🔗 What’s faster? Lexing Teal with Lua 5.4 or LuaJIT, by hand or with lpeg
I ran a small experiment where I ported my handwritten lexer written in Teal (which translates to Lua) to lpeg, then ran the compiler on the largest Teal source I have (itself).
lexer time / total time LuaJIT+hw - 36 ms / 291 ms LuaJIT+lpeg - 40 ms / 325 ms Lua5.4+hw - 105 ms / 338 ms Lua5.4+lpeg - 66 ms / 285 ms
These are average times from multiple runs of tl check tl.tl, done with hyperfine.
The “lexer time” was done by adding an os.exit(0) call right after the lexer pass. The “total time” is the full run, which includes additional lexer passes on some tiny code snippets that are generated on the fly, so the change between the lpeg lexer and the handwritten lexer affects it a bit as well.
Looks like on LuaJIT my handwritten parser beats lpeg, but the rest of the compiler (lots of AST manipulation and recursive walks) seems to run faster on Lua 5.4.2 than it does on LuaJIT 2.1-git.
Then I decided to move the os.exit(0) further, to after the parser step but before the type checking and code generation steps. These are the results:
lexer+parser time LuaJIT+hw - 107 ms ± 20 ms LuaJIT+lpeg - 107 ms ± 21 ms Lua5.4+hw - 163 ms ± 3 ms Lua5.4+lpeg - 120 ms ± 2 ms
The Lua 5.4 numbers I got seem consistent with the lexer-only tests: the same 40 ms gain was observed when switching to lpeg, which tells me the parsing step is taking about 55 ms with the handwritten parser. With LuaJIT, the handwritten parser seems to take about 65 ms — what was interesting though was the variance reported by hyperfine: Lua 5.4 tests gave be a variation in the order of 2-3 ms, and LuaJIT was around 20 ms.
I re-ran the “total time” tests running the full tl check tl.tl to observe the variance, and it was again consistent, with LuaJIT’s performance jitter (no pun intended!) being 6-8x that of Lua 5.4:
total time LuaJIT+hw - 299 ms ± 25 ms LuaJIT+lpeg - 333 ms ± 31 ms Lua5.4+hw - 336 ms ± 4 ms Lua5.4+lpeg - 285 ms ± 4 ms
My conclusion from this experiment is that converting the Teal parser from the handwritten one into lpeg would probably increase performance in Lua 5.4 and decrease the performance variance in LuaJIT (with the bulk of that processing happening in the more performance-reliable lpeg VM — in fact, the variance numbers of the “lexer tests” in lpeg mode are consistent between LuaJIT and Lua 5.4).

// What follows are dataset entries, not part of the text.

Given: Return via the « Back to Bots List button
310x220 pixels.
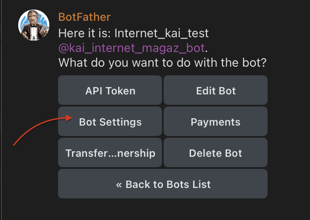Looking at the screenshot, I should (163, 184).
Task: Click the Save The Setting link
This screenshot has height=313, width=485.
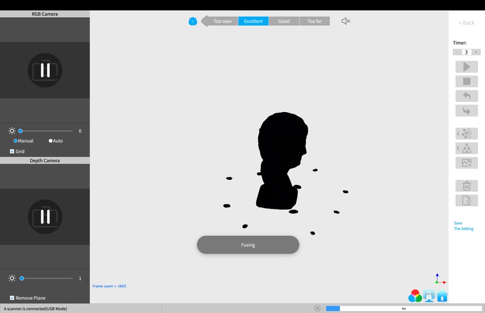Action: coord(463,226)
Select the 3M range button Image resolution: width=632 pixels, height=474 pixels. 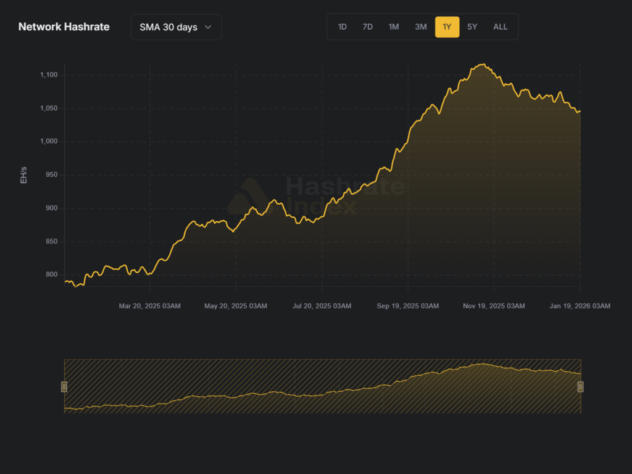point(420,27)
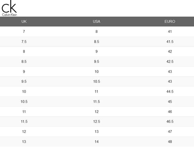Image resolution: width=194 pixels, height=147 pixels.
Task: Click UK size 8.5 cell
Action: click(24, 62)
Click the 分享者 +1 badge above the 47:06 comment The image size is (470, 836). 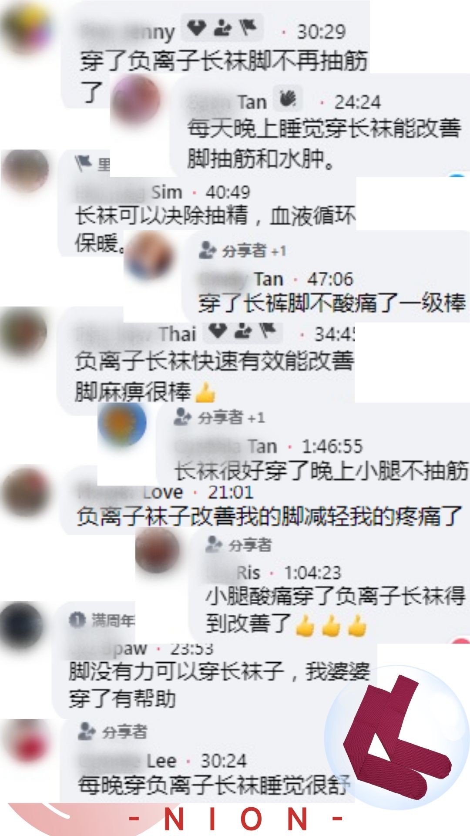pos(243,250)
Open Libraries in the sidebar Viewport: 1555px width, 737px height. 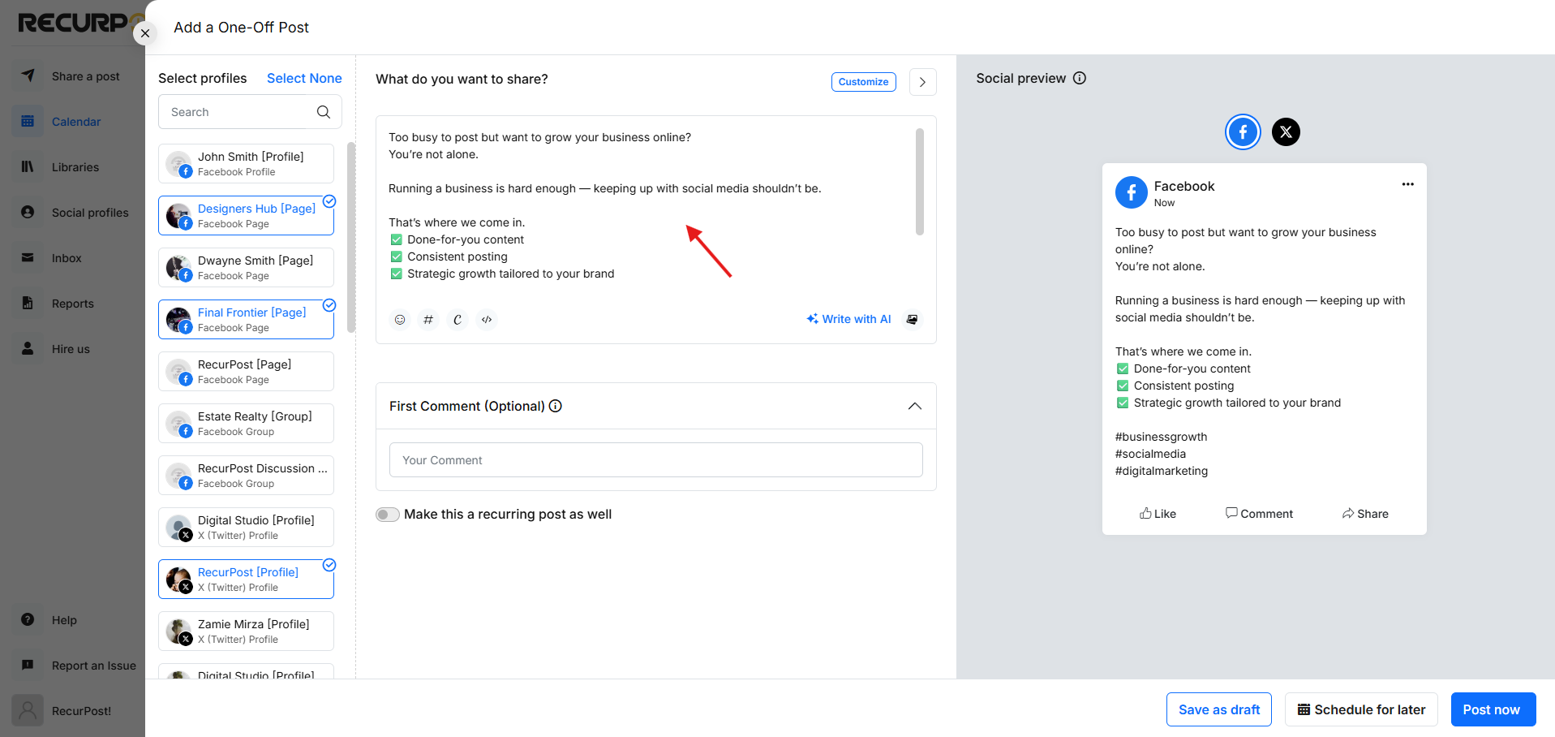[x=75, y=167]
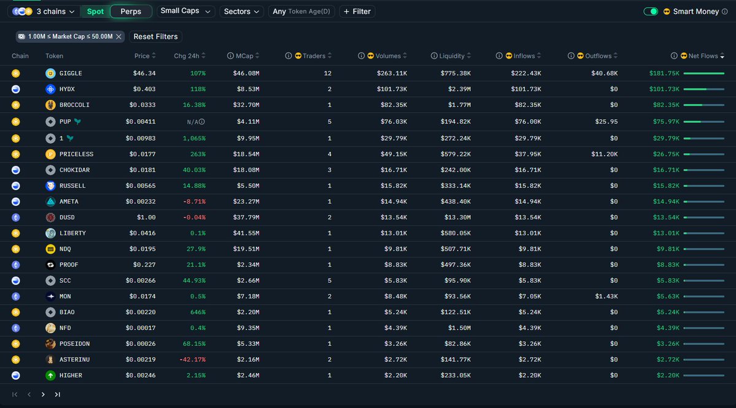The width and height of the screenshot is (736, 408).
Task: Click the GIGGLE token icon
Action: 50,73
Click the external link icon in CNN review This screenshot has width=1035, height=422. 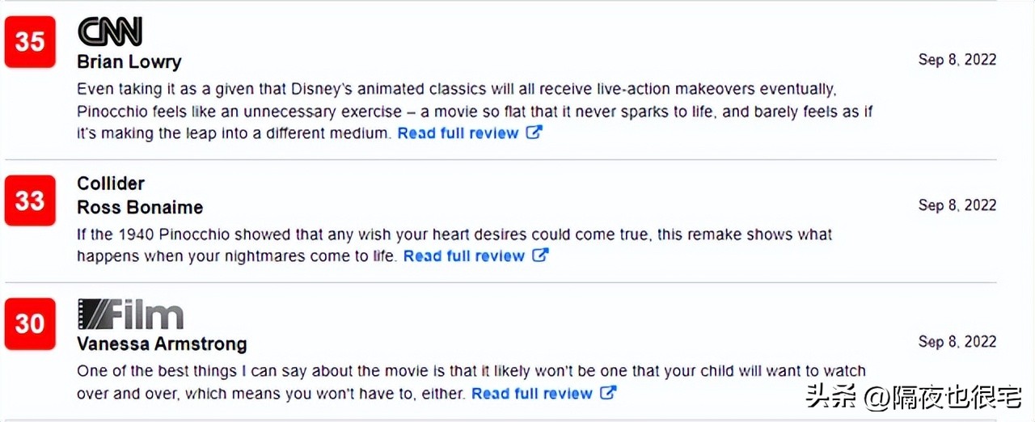click(534, 133)
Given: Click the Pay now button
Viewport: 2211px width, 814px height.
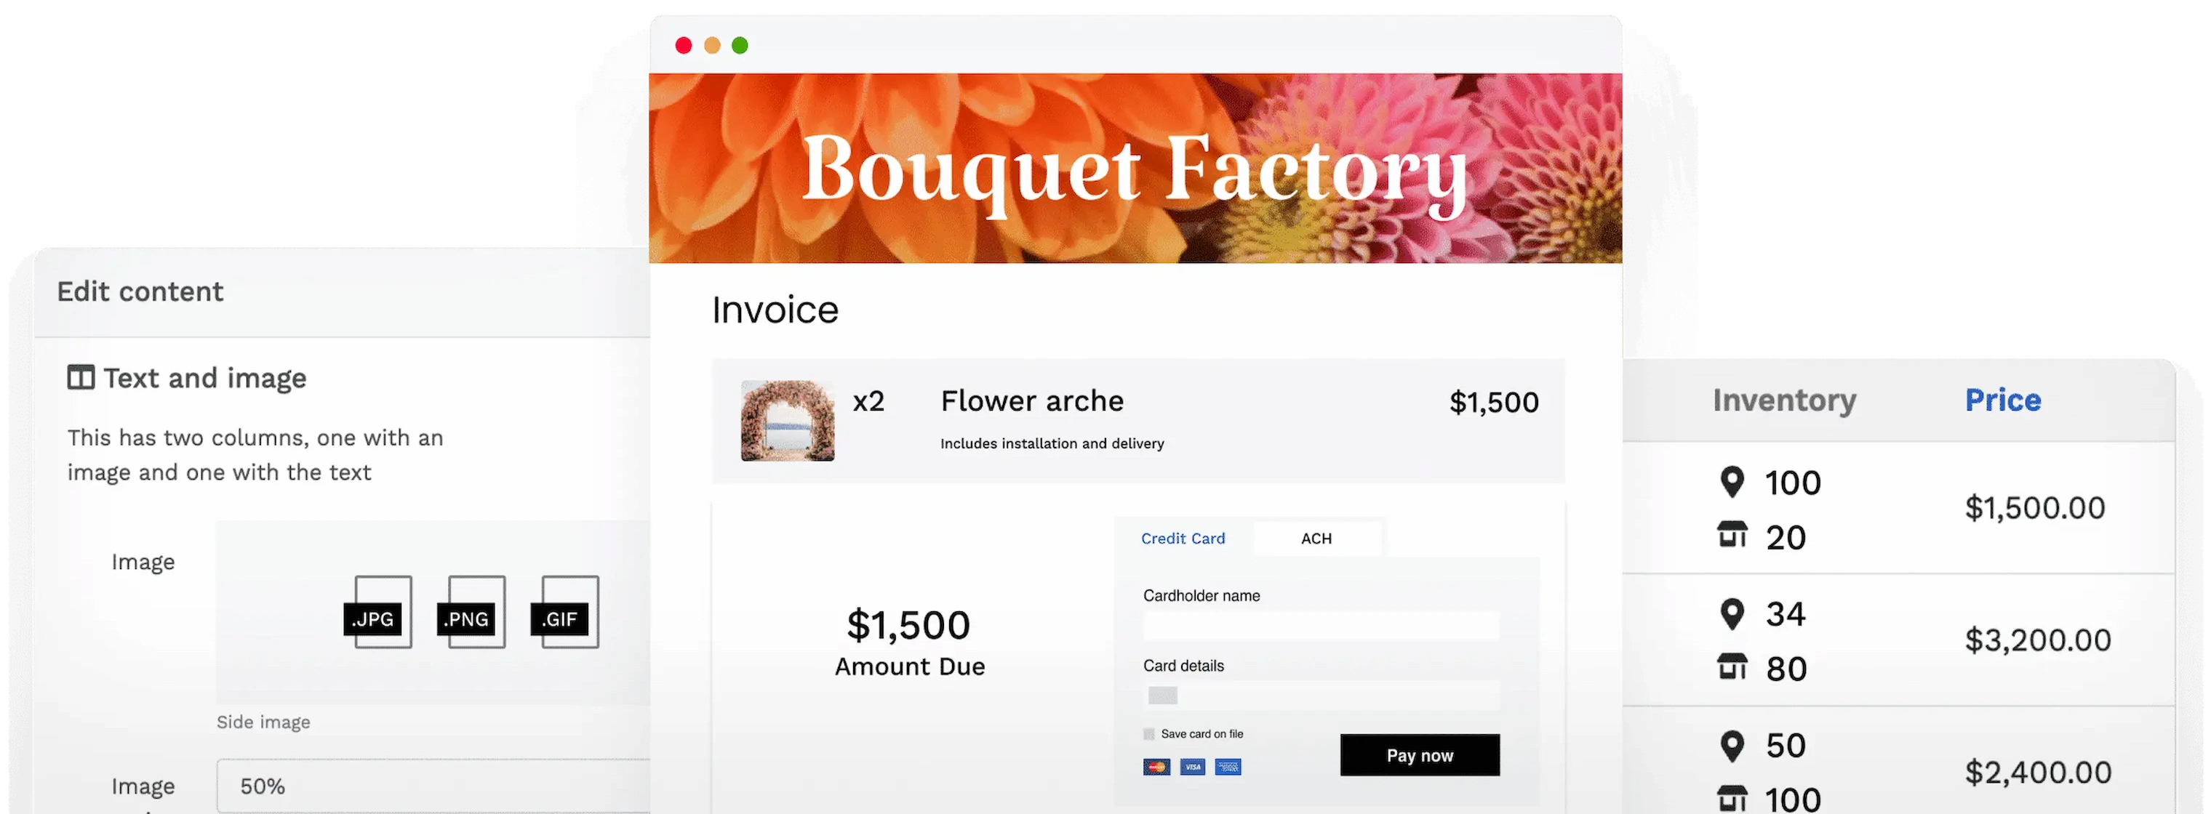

It’s unclear to me whether an lpeg-based parser will actually run faster or slower than the handwritten one under LuaJIT — possibly the gain or loss will be below the 8-9% margin of variance we observe in LuaJIT benchmarks, so it’s hard to pay much attention to any variability below that range.
Right now, performance of the Teal compiler is not an immediate concern, but I wanted to get a feel of what’s within close reach. The Lua 5.4 + lpeg combo looks promising and the LuaJIT pure-Lua performance is great as usual. For now I’ll keep using the handwritten lexer and parser, if only to avoid a C-based dependency in the core compiler — it’s nice to be able to take the generated tl.lua from the Github repo, drop it into any Lua project, call tl.loader() to register the package loader and get instant Teal support in your require() calls!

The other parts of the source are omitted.